3. **Resume task** from latest checkpoint using `sessions_spawn` (or `session_spawn` depending on runtime) with appropriate `wakeMode`.

---

## Activation Triggers
Use `smart-wake` when any of the following conditions are met:
- Task duration exceeds default subagent timeout.
- Requires periodic polling (by minute/hour) to continue processing.
- Multi-step workflow that may pause mid-execution but must resume accurately.
- Running overnight / off-hours but still needs to auto-continue.

---

## Available Tools (Built-in)
- `sessions_spawn` / `session_spawn` (spawn new work session)
- Gateway cron jobs (schedule wake events)
- Memory/slot for state persistence (state checkpoint)

> Do not create new tools. Only use existing mechanisms.

---

## State Contract (MANDATORY)
Each task must implement checkpointing with minimum schema:

```json
{
  "task_id": "smartwake_<slug>_<timestamp>",
  "goal": "Final objective",
  "status": "running|waiting|blocked|done|failed",
  "current_step": "step_name",
  "progress_pct": 0,
  "last_completed": ["step_a", "step_b"],
  "next_actions": ["action_1", "action_2"],
  "artifacts": ["path/file1", "path/file2"],
  "errors": [],
  "retry_count": 0,
  "updated_at": "ISO_TIMESTAMP"
}
```

Requirements:
- Update checkpoint after each completed step.
- Final checkpoint before timeout.
- Resume always reads latest checkpoint; never re-run blindly.

---

## Standard Workflow

### Step 1 — Preflight (Estimate Timeout)
- Determine subagent timeout and total task duration.
- If `estimated_duration > 70% timeout`: enable `smart-wake` immediately.
- Create `task_id` and initial checkpoint.

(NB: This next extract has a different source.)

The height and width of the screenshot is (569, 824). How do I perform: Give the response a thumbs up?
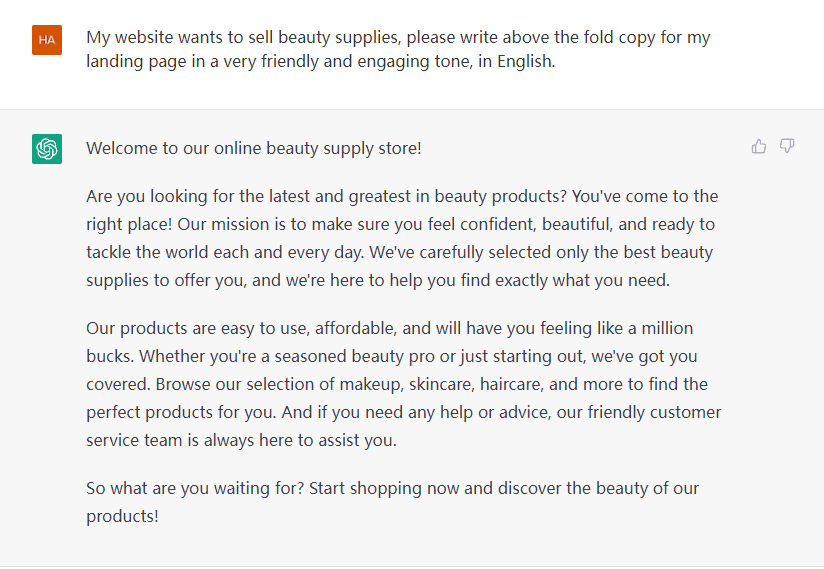tap(759, 146)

### Step 2 — Execute by Small Chunks
- Divide task into 5–15 minute chunks.
- After each chunk:
  - Write progress to checkpoint,
  - Record artifact/path,
  - Update `next_actions`.

### Step 3 — Pre-timeout Auto-save
- When ~10–20% timeout remains:
  - Flush final checkpoint,
  - Set `status = waiting`,
  - Prepare resume payload (task_id + next_actions).

### Step 4 — Schedule Cron Wake
- Register Gateway cron job to wake after appropriate interval (e.g., 2–10 minutes depending on load).
- Cron payload MUST contain:
  - `task_id`
  - `resume_from=latest_checkpoint`
  - `reason=timeout_recovery`

### Step 5 — Spawn Resume Session
- At wake time, call `sessions_spawn` (or `session_spawn`) with `wakeMode` enabling auto-resume via cron.
- Pass concise context:
  - objective,
  - latest checkpoint,
  - next step,
  - completion criteria.

### Step 6 — Resume + Idempotency Guard
- New session must:
  1. Read checkpoint,
  2. Verify artifacts exist,
  3. Skip completed steps,
  4. Continue exact `next_actions`.
- When entire task completes: set `status = done`, cancel remaining cron wakes.

---

## Sample Resume Packet (Reference)

```json
{
  "task": "Resume long-running task",
  "task_id": "smartwake_repo_scan_20260301T120000Z",
  "wakeMode": "cron",
  "resume": {
    "from": "latest_checkpoint",
    "current_step": "collect_phase_2",
    "next_actions": ["fetch page 6-10", "dedupe", "export report"]
  },
  "done_criteria": [
    "output file generated",
    "validation passed",
    "status marked done"
  ]
}
```

> Note: Field names may vary by Gateway/OpenClaw version, but checkpoint + wakeMode + resume context principles are mandatory.

---

## Operational Rules
1. **Never resume without valid checkpoint.**
2. **Never overwrite artifacts without checksum/timestamp verification.**
3. **No infinite wake loops**: limit `retry_count` (e.g., max 5).
4. **Every wake must have clear reason** (`timeout_recovery`, `dependency_ready`, `scheduled_progress`).
5. **Clean up on done**: completed task must clear related cron jobs.

---

## Output Format After Each Wake Cycle

```json
{
  "task_id": "smartwake_<...>",
  "status": "running|waiting|done|failed",
  "progress_pct": 65,
  "current_step": "...",
  "resumed_from_checkpoint": true,
  "next_wake_scheduled": true,
  "next_wake_at": "ISO_TIMESTAMP|null",
  "notes": "concise, auditable"
}
```

---

## Anti-patterns (FORBIDDEN)
- Running long tasks without periodic checkpointing.
- Waking without passing `task_id`/resume context.
- Re-running entire pipeline from start when only 1 step is missing.
- Not canceling cron after `done`.

---

## Expected Outcomes
- No state loss on subagent timeout.
- Long tasks progress steadily via cron wake.
- Full system auditability: checkpoint → wake → resume → done.